**TASK:** Find the line containing "[YouTube] (52, 2397)". Reproduce it and every line after it up to the end of the records, exactly as written.

Dataset excerpts
▬▬▬▬▬▬

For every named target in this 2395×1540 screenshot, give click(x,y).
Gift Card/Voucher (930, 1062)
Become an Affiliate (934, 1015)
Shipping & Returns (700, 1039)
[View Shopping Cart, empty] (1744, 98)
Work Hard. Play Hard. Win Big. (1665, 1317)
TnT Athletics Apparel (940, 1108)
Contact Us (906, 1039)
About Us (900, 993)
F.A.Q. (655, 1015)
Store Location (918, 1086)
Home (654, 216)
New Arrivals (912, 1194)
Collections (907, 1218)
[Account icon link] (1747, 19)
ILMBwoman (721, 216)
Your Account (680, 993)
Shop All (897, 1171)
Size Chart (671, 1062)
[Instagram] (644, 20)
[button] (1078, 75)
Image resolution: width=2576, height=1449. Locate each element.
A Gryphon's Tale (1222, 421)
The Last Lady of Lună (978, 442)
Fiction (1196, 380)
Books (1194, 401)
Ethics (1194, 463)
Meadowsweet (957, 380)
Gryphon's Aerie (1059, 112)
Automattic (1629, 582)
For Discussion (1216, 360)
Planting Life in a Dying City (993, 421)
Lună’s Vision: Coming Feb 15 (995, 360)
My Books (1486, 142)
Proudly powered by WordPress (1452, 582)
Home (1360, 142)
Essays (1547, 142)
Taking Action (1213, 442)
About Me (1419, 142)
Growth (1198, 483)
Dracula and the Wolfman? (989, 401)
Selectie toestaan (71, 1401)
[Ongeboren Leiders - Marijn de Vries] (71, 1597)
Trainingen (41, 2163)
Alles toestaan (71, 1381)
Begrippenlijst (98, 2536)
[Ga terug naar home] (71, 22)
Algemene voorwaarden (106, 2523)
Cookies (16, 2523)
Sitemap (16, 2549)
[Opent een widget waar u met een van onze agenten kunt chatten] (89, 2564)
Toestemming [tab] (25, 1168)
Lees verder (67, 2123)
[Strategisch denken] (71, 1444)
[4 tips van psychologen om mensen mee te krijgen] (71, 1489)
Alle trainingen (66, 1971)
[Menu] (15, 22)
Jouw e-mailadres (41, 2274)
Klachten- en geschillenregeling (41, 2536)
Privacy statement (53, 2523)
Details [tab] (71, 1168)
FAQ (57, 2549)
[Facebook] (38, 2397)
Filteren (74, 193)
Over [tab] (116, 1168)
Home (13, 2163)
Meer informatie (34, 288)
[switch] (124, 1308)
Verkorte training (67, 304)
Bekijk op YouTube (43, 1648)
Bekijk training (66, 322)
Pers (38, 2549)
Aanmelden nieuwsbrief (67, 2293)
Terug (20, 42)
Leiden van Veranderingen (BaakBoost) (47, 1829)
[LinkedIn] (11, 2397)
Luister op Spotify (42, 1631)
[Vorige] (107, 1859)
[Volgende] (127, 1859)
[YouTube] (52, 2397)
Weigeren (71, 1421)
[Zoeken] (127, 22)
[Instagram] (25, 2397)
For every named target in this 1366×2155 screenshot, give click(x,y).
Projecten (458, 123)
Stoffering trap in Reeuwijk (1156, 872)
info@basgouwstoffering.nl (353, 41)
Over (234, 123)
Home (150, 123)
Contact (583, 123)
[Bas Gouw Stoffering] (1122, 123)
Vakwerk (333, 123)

▬▬▬▬▬▬

**ANSWER AREA:**
[YouTube] (52, 2397)
Weigeren (71, 1421)
[Zoeken] (127, 22)
[Instagram] (25, 2397)
For every named target in this 1366×2155 screenshot, give click(x,y).
Projecten (458, 123)
Stoffering trap in Reeuwijk (1156, 872)
info@basgouwstoffering.nl (353, 41)
Over (234, 123)
Home (150, 123)
Contact (583, 123)
[Bas Gouw Stoffering] (1122, 123)
Vakwerk (333, 123)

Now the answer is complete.